What Do These Giant Balloons Have to Do With Global Warming?

In 1824, Michael Faraday created what would become the modern-day balloon. By the 1950s, the pliable, skinny balloon was well on its way to becoming a staple at kids’ parties and carnivals.

More recently, L.A.-based Israeli artist and designer Doron Gazit realized he had a talent for making balloon figures, so he started selling them on the streets. Eventually, Gazit was inspired to take his balloon shaping one step further. With a background in industrial design, he began to think of the balloon as something that could change a space at a large scale. This would one day lead to the design of a 500-foot-long air tube, a recurring object in his environmental art pieces. Wind plays a large role in many of Gazit's pieces, expanding the materials he uses and adding movement to his creations. 

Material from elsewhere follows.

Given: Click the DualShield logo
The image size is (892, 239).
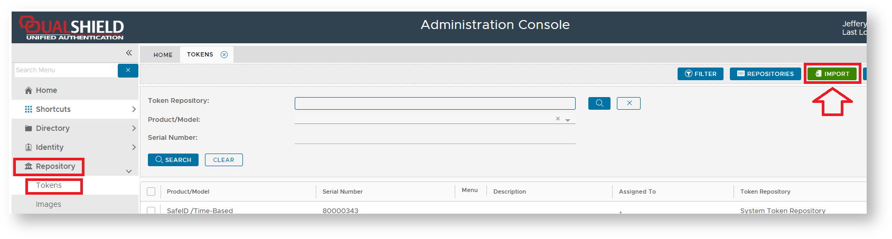Looking at the screenshot, I should tap(72, 28).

A natural landscape becomes the canvas and the wind becomes the medium. Gazit calls the process of creating more of a dialogue between himself as the maker and nature as a force. He simply gives wind “the conditions for visualizing itself.”

Bringing his visions to life requires careful planning and an open mind. Working with nature and inflatables, Gazit strives to create some sort of harmony. But no one can easily command the natural elements, and that can create a challenge when he's creating his art. Gazit focuses more on creating a “collaboration” between himself, his materials and natural elements.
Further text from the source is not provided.